Stated problem: Rewrite every row below as a Markdown table with the columns Number and Row Line, numbering the rows in order and leaving out blank lines.

* begin Supplied material *

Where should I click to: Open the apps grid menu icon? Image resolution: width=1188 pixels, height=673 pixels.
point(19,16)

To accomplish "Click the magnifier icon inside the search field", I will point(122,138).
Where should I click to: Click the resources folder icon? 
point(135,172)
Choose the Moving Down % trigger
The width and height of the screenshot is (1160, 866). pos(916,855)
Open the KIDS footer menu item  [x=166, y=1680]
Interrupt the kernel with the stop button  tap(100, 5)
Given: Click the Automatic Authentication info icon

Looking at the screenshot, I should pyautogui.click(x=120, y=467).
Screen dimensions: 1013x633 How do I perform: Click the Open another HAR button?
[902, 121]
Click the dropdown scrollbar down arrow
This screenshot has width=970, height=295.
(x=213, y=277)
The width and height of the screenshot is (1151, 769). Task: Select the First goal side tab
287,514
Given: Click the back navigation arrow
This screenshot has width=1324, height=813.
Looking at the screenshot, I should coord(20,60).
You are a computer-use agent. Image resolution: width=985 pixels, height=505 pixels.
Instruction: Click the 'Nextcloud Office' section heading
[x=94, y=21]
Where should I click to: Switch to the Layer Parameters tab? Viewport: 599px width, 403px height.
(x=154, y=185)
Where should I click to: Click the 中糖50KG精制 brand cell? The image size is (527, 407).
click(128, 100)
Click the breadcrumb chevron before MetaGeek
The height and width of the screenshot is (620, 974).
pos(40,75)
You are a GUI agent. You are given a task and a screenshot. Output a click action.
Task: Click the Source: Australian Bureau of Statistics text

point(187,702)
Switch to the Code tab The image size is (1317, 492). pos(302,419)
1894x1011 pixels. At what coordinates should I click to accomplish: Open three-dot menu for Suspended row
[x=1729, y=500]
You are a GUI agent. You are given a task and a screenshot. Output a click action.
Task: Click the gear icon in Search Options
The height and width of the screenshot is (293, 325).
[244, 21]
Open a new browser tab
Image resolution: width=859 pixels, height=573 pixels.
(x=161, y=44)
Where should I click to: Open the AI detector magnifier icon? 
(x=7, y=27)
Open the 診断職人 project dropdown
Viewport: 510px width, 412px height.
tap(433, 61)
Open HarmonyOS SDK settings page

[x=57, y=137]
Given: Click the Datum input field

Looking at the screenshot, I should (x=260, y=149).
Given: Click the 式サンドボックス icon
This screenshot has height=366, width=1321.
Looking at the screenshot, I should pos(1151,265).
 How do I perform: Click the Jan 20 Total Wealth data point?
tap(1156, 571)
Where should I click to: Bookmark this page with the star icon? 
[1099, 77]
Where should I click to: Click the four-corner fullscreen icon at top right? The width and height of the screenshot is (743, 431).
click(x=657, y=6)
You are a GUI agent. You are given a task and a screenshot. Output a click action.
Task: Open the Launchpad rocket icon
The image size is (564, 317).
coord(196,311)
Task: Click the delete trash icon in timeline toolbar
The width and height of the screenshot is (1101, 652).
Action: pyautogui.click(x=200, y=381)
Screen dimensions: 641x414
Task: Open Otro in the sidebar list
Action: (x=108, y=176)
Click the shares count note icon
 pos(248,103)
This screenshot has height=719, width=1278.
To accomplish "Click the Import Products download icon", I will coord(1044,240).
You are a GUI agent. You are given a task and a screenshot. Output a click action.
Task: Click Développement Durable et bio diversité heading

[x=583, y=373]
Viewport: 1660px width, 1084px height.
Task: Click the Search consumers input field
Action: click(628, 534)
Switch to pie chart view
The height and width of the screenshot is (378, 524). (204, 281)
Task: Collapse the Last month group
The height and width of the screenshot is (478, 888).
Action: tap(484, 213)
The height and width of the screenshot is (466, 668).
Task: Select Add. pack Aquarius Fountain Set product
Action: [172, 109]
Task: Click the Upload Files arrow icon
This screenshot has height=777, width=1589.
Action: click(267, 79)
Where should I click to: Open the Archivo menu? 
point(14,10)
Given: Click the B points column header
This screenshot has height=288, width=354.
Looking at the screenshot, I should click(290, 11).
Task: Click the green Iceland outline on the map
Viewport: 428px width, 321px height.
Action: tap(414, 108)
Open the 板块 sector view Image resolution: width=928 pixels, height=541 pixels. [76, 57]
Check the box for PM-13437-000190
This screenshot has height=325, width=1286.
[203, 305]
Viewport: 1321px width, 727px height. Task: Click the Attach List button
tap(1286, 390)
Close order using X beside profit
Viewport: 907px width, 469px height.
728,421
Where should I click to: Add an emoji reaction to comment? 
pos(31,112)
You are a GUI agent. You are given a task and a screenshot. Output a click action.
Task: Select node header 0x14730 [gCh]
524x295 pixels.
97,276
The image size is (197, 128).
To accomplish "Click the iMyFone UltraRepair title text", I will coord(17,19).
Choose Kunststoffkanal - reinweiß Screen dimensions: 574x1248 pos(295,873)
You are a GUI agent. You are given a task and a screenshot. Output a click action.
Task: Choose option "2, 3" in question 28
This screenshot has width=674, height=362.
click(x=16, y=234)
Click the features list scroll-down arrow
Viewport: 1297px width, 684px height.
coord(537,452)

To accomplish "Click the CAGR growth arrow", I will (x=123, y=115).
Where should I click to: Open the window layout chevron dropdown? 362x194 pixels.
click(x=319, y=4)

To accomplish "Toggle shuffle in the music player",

* end Supplied material *

Result of this exercise:
| Number | Row Line |
|---|---|
| 1 | Where should I click to: Open the apps grid menu icon? Image resolution: width=1188 pixels, height=673 pixels. |
| 2 | point(19,16) |
| 3 | To accomplish "Click the magnifier icon inside the search field", I will point(122,138). |
| 4 | Where should I click to: Click the resources folder icon?  |
| 5 | point(135,172) |
| 6 | Choose the Moving Down % trigger |
| 7 | The width and height of the screenshot is (1160, 866). pos(916,855) |
| 8 | Open the KIDS footer menu item  [x=166, y=1680] |
| 9 | Interrupt the kernel with the stop button  tap(100, 5) |
| 10 | Given: Click the Automatic Authentication info icon |
| 11 | Looking at the screenshot, I should pyautogui.click(x=120, y=467). |
| 12 | Screen dimensions: 1013x633 How do I perform: Click the Open another HAR button? |
| 13 | [902, 121] |
| 14 | Click the dropdown scrollbar down arrow |
| 15 | This screenshot has width=970, height=295. |
| 16 | (x=213, y=277) |
| 17 | The width and height of the screenshot is (1151, 769). Task: Select the First goal side tab |
| 18 | 287,514 |
| 19 | Given: Click the back navigation arrow |
| 20 | This screenshot has width=1324, height=813. |
| 21 | Looking at the screenshot, I should coord(20,60). |
| 22 | You are a computer-use agent. Image resolution: width=985 pixels, height=505 pixels. |
| 23 | Instruction: Click the 'Nextcloud Office' section heading |
| 24 | [x=94, y=21] |
| 25 | Where should I click to: Switch to the Layer Parameters tab? Viewport: 599px width, 403px height. |
| 26 | (x=154, y=185) |
| 27 | Where should I click to: Click the 中糖50KG精制 brand cell? The image size is (527, 407). |
| 28 | click(128, 100) |
| 29 | Click the breadcrumb chevron before MetaGeek |
| 30 | The height and width of the screenshot is (620, 974). |
| 31 | pos(40,75) |
| 32 | You are a GUI agent. You are given a task and a screenshot. Output a click action. |
| 33 | Task: Click the Source: Australian Bureau of Statistics text |
| 34 | point(187,702) |
| 35 | Switch to the Code tab The image size is (1317, 492). pos(302,419) |
| 36 | 1894x1011 pixels. At what coordinates should I click to accomplish: Open three-dot menu for Suspended row |
| 37 | [x=1729, y=500] |
| 38 | You are a GUI agent. You are given a task and a screenshot. Output a click action. |
| 39 | Task: Click the gear icon in Search Options |
| 40 | The height and width of the screenshot is (293, 325). |
| 41 | [244, 21] |
| 42 | Open a new browser tab |
| 43 | Image resolution: width=859 pixels, height=573 pixels. |
| 44 | (x=161, y=44) |
| 45 | Where should I click to: Open the AI detector magnifier icon?  |
| 46 | (x=7, y=27) |
| 47 | Open the 診断職人 project dropdown |
| 48 | Viewport: 510px width, 412px height. |
| 49 | tap(433, 61) |
| 50 | Open HarmonyOS SDK settings page |
| 51 | [x=57, y=137] |
| 52 | Given: Click the Datum input field |
| 53 | Looking at the screenshot, I should (x=260, y=149). |
| 54 | Given: Click the 式サンドボックス icon |
| 55 | This screenshot has height=366, width=1321. |
| 56 | Looking at the screenshot, I should pos(1151,265). |
| 57 |  How do I perform: Click the Jan 20 Total Wealth data point? |
| 58 | tap(1156, 571) |
| 59 | Where should I click to: Bookmark this page with the star icon?  |
| 60 | [1099, 77] |
| 61 | Where should I click to: Click the four-corner fullscreen icon at top right? The width and height of the screenshot is (743, 431). |
| 62 | click(x=657, y=6) |
| 63 | You are a GUI agent. You are given a task and a screenshot. Output a click action. |
| 64 | Task: Open the Launchpad rocket icon |
| 65 | The image size is (564, 317). |
| 66 | coord(196,311) |
| 67 | Task: Click the delete trash icon in timeline toolbar |
| 68 | The width and height of the screenshot is (1101, 652). |
| 69 | Action: pyautogui.click(x=200, y=381) |
| 70 | Screen dimensions: 641x414 |
| 71 | Task: Open Otro in the sidebar list |
| 72 | Action: (x=108, y=176) |
| 73 | Click the shares count note icon |
| 74 |  pos(248,103) |
| 75 | This screenshot has height=719, width=1278. |
| 76 | To accomplish "Click the Import Products download icon", I will coord(1044,240). |
| 77 | You are a GUI agent. You are given a task and a screenshot. Output a click action. |
| 78 | Task: Click Développement Durable et bio diversité heading |
| 79 | [x=583, y=373] |
| 80 | Viewport: 1660px width, 1084px height. |
| 81 | Task: Click the Search consumers input field |
| 82 | Action: click(628, 534) |
| 83 | Switch to pie chart view |
| 84 | The height and width of the screenshot is (378, 524). (204, 281) |
| 85 | Task: Collapse the Last month group |
| 86 | The height and width of the screenshot is (478, 888). |
| 87 | Action: tap(484, 213) |
| 88 | The height and width of the screenshot is (466, 668). |
| 89 | Task: Select Add. pack Aquarius Fountain Set product |
| 90 | Action: [172, 109] |
| 91 | Task: Click the Upload Files arrow icon |
| 92 | This screenshot has height=777, width=1589. |
| 93 | Action: click(267, 79) |
| 94 | Where should I click to: Open the Archivo menu?  |
| 95 | point(14,10) |
| 96 | Given: Click the B points column header |
| 97 | This screenshot has height=288, width=354. |
| 98 | Looking at the screenshot, I should click(290, 11). |
| 99 | Task: Click the green Iceland outline on the map |
| 100 | Viewport: 428px width, 321px height. |
| 101 | Action: tap(414, 108) |
| 102 | Open the 板块 sector view Image resolution: width=928 pixels, height=541 pixels. [76, 57] |
| 103 | Check the box for PM-13437-000190 |
| 104 | This screenshot has height=325, width=1286. |
| 105 | [203, 305] |
| 106 | Viewport: 1321px width, 727px height. Task: Click the Attach List button |
| 107 | tap(1286, 390) |
| 108 | Close order using X beside profit |
| 109 | Viewport: 907px width, 469px height. |
| 110 | 728,421 |
| 111 | Where should I click to: Add an emoji reaction to comment?  |
| 112 | pos(31,112) |
| 113 | You are a GUI agent. You are given a task and a screenshot. Output a click action. |
| 114 | Task: Select node header 0x14730 [gCh] |
| 115 | 524x295 pixels. |
| 116 | 97,276 |
| 117 | The image size is (197, 128). |
| 118 | To accomplish "Click the iMyFone UltraRepair title text", I will coord(17,19). |
| 119 | Choose Kunststoffkanal - reinweiß Screen dimensions: 574x1248 pos(295,873) |
| 120 | You are a GUI agent. You are given a task and a screenshot. Output a click action. |
| 121 | Task: Choose option "2, 3" in question 28 |
| 122 | This screenshot has width=674, height=362. |
| 123 | click(x=16, y=234) |
| 124 | Click the features list scroll-down arrow |
| 125 | Viewport: 1297px width, 684px height. |
| 126 | coord(537,452) |
| 127 | To accomplish "Click the CAGR growth arrow", I will (x=123, y=115). |
| 128 | Where should I click to: Open the window layout chevron dropdown? 362x194 pixels. |
| 129 | click(x=319, y=4) |
| 130 | To accomplish "Toggle shuffle in the music player", |